DATA SUPPLIED –
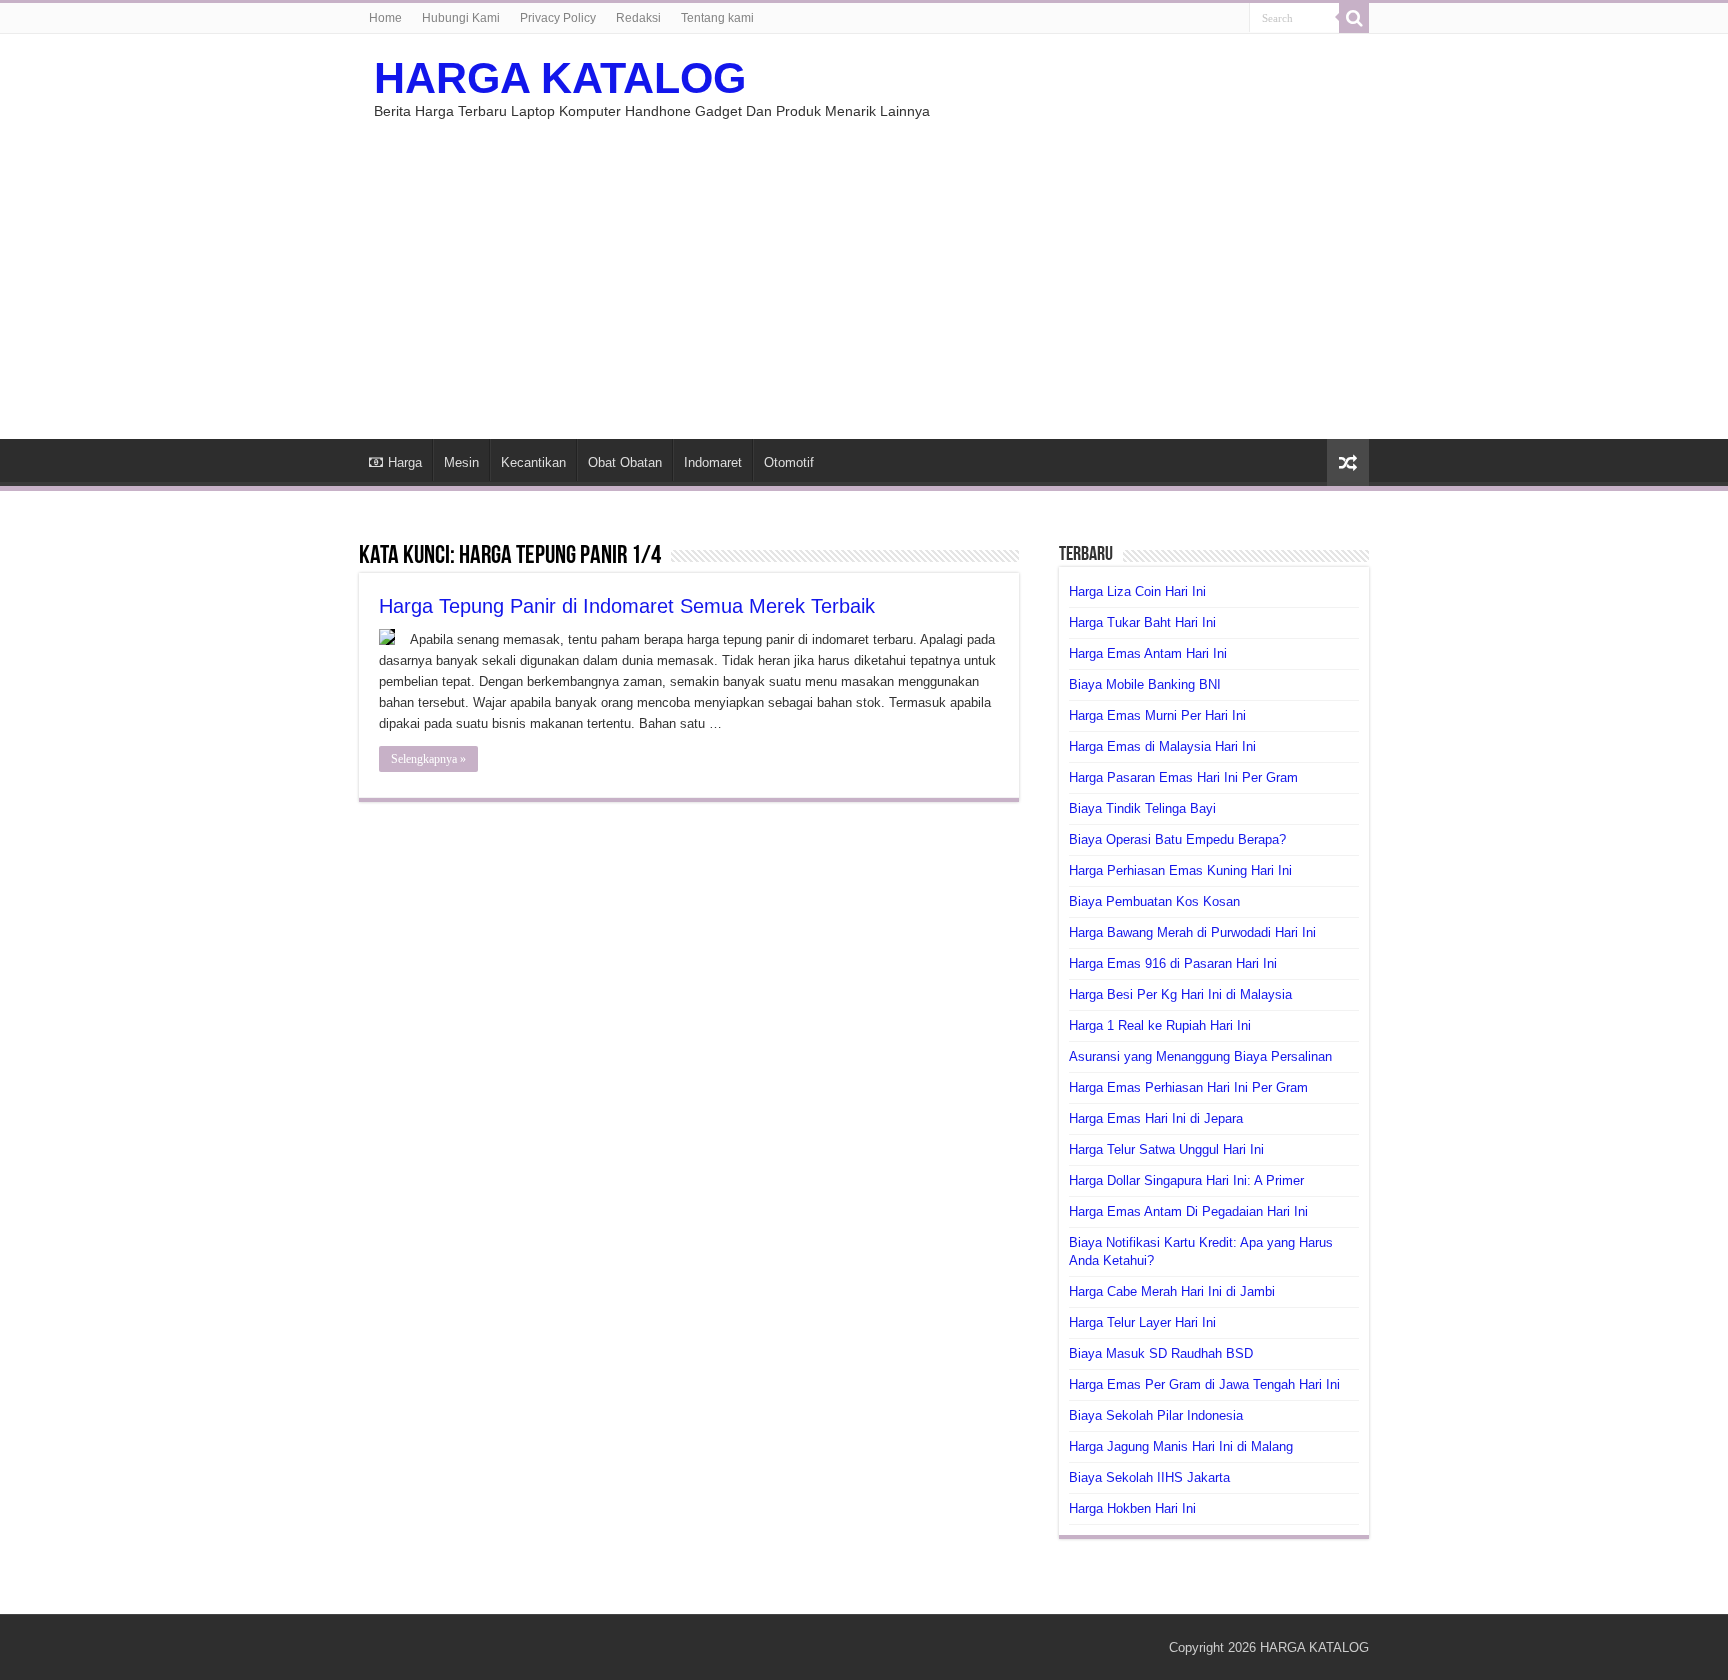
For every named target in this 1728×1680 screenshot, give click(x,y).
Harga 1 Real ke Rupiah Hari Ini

--

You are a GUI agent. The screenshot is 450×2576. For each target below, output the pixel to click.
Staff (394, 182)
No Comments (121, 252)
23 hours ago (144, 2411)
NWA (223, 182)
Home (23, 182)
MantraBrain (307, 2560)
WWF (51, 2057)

==

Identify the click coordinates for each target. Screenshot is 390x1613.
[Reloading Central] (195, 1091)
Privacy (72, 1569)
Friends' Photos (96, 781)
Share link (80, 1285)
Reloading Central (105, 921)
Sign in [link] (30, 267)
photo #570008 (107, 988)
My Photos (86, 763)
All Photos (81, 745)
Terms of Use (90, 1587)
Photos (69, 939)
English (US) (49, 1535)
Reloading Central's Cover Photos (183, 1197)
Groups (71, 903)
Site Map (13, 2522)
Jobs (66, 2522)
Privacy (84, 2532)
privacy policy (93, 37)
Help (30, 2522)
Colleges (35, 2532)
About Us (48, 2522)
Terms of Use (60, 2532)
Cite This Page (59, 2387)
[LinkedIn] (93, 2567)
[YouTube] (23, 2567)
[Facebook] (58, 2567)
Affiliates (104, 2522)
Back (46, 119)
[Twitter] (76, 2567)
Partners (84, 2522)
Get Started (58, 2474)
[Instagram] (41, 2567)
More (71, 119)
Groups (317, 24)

WORK ORDER – Within the listing above, extract exactly the lines from the line with "[Facebook] (58, 2567)" to the line with "Groups (317, 24)", the two named lines included, and no others.

THE COMPLETED TASK –
[Facebook] (58, 2567)
Affiliates (104, 2522)
Back (46, 119)
[Twitter] (76, 2567)
Partners (84, 2522)
Get Started (58, 2474)
[Instagram] (41, 2567)
More (71, 119)
Groups (317, 24)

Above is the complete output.